- [Extrait du document]
>>>

Faudrait-il créer une branche armée aux parents des détenus libanais en Syrie ? ...

Les parents des détenus libanais en Syrie dénoncent la léthargie du gouvernement et se demandent s’ils devraient constituer « une branche armée » pour que les responsables accordent plus d’importance à leur cause.

Dans le jardin Gebran Khalil Gebran au centre-ville de Beyrouth, des parents de détenus libanais en Syrie posent pour la énième fois devant des journalistes venus les rencontrer à l’occasion de la Journée mondiale des disparus (30 août).Photo tirée du groupe Facebook des familles des disparus libanais en Syrie

« Pourquoi ne pas créer une branche armée du comité des parents des détenus libanais en Syrie ? Peut-être que les responsables finiront à ce moment-là par nous accorder de l’importance ! »


Dans le jardin Gebran Khalil Gebran, place Riad el-Solh, au centre-ville de Beyrouth, Samia Abdallah sirote son café dans un gobelet en plastique, sous un soleil de plomb. Entourée de quelques mères, des compagnes dans le combat que les familles des Libanais détenus dans les geôles syriennes mènent depuis des décennies, elle lance d’un ton badin, qui cache une grande détresse et amertume, que « les parents » ont décidé d’avoir « leur branche armée, peut-être que cela nous permettra de faire avancer nos revendications ».


Samia Abdallah, dont le frère Imad est enlevé depuis 1984 alors qu’il avait 20 ans, ne cache pas sa colère. « Nous devons agir pour que notre gouvernement sorte de sa léthargie et accorde à notre cause l’attention qu’elle mérite, s’insurge-t-elle. Devons-nous, nous aussi, nous mettre à enlever des gens pour qu’on se décide à s’occuper de notre dossier ? Nous ne pouvons pas le faire ! Nous ne pouvons pas faire endurer à d’autres familles la souffrance que nous vivons depuis près de trois décennies. Il n’est pas dans nos habitudes de priver des personnes de leur liberté ni de descendre dans les rues et de déstabiliser la paix civile. C’est inconcevable. Nous voulons maintenir le caractère pacifique de notre mouvement. Malheureusement, le gouvernement conçoit cela comme étant une faiblesse. Nos responsables ne comprennent pas que nous ne recherchons que la vérité. Aujourd’hui, ils ne s’intéressent qu’à l’affaire des onze pèlerins (dix après la libération de Hussein Omar, le 25 août dernier), parce que les agissements de leurs familles les inquiètent. Nous aurions pu agir de la même sorte. Nous aurions pu couper les routes, mettre le feu aux pneus et enlever les gens. Nous ne l’avons pas fait parce que nous respectons notre gouvernement, qui, malheureusement, ne nous rend pas la pareille. »

<<<

- [Données]
>>>

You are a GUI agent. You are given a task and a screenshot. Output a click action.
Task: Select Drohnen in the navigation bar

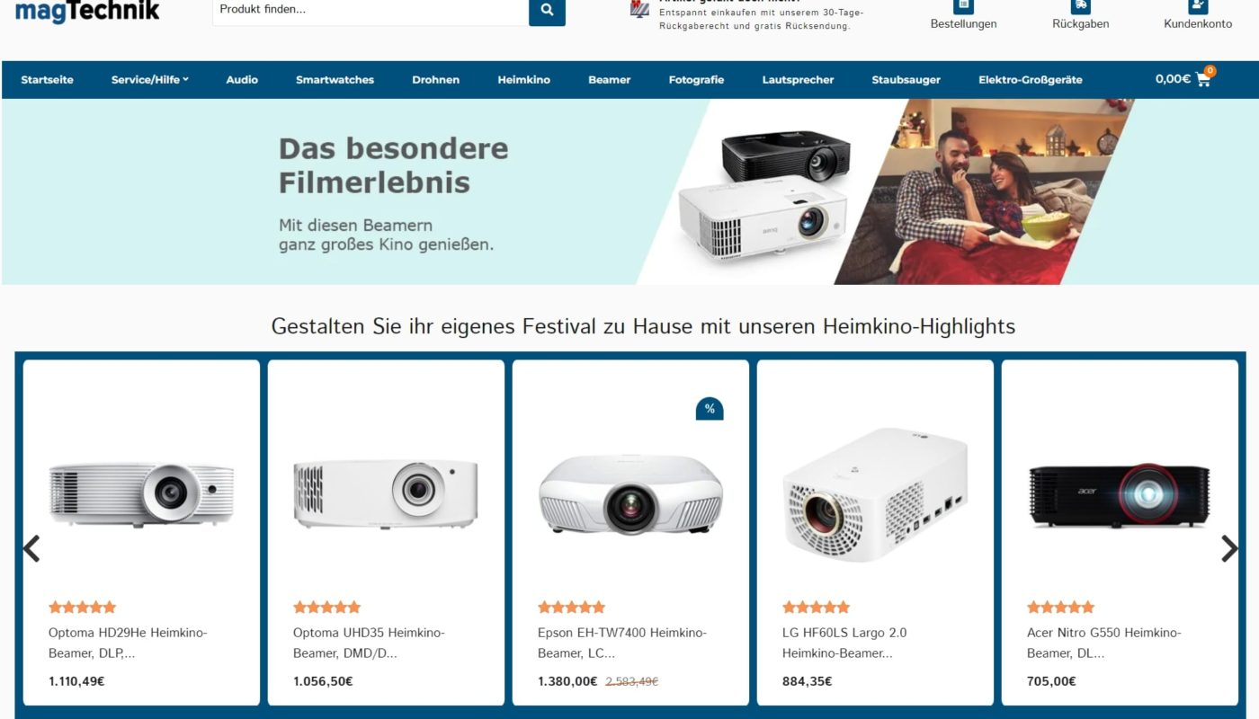pos(435,80)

<<<

- [Consignes de l'exercice]
a) Indiquez si chacune des affirmations suivantes est conforme à l'extrait sur les familles des détenus libanais en Syrie, en citant les mots qui le montrent : (i) le frère de Samia Abdallah a été enlevé en 1984 ; (ii) les familles ont coupé les routes pour se faire entendre ; (iii) la Journée mondiale des disparus a lieu le 30 août.
b) Reprenez l'extrait sur les familles des détenus libanais en Syrie après sa dernière phrase et poursuivez-le en un court paragraphe.

- [Corrigé de l'exercice]
a)
(i) Oui : « dont le frère Imad est enlevé depuis 1984 ».
(ii) Non : « Nous ne l’avons pas fait parce que nous respectons notre gouvernement ».
(iii) Oui : « la Journée mondiale des disparus (30 août) ».

b)
Même son de cloche chez Halimé Jamal, plus connue sous le nom d’Oum Rachid. Cette femme attend des nouvelles de son fils, Rachid, depuis plus de 35 ans. Il avait 15 ans lorsqu’il avait été enlevé à Tripoli. « Aux yeux de notre État, nous ne sommes pas considérés comme des êtres humains », constate-t-elle. Elle reprend, d’une voix lasse : « Nous sommes ici tous les jours depuis plus de sept ans (les familles des détenus libanais en Syrie ont entamé leur sit-in permanent au jardin Gebran Khalil Gebran le 11 avril 2005, NDLR). Personne ne s’intéresse à nous. Je viens tous les jours de Tripoli. Parfois, je m’endette pour payer mes transports. Je continuerai à le faire jusqu’au dernier jour de ma vie parce que je veux mon fils. Je prie le bon Dieu pour qu’il me le rende sain et sauf. J’espère le tenir une dernière fois dans mes bras avant que je ne quitte ce monde. Mais qui se soucie de ma détresse ? Malheureusement, nos responsables sont aux abonnés absents. »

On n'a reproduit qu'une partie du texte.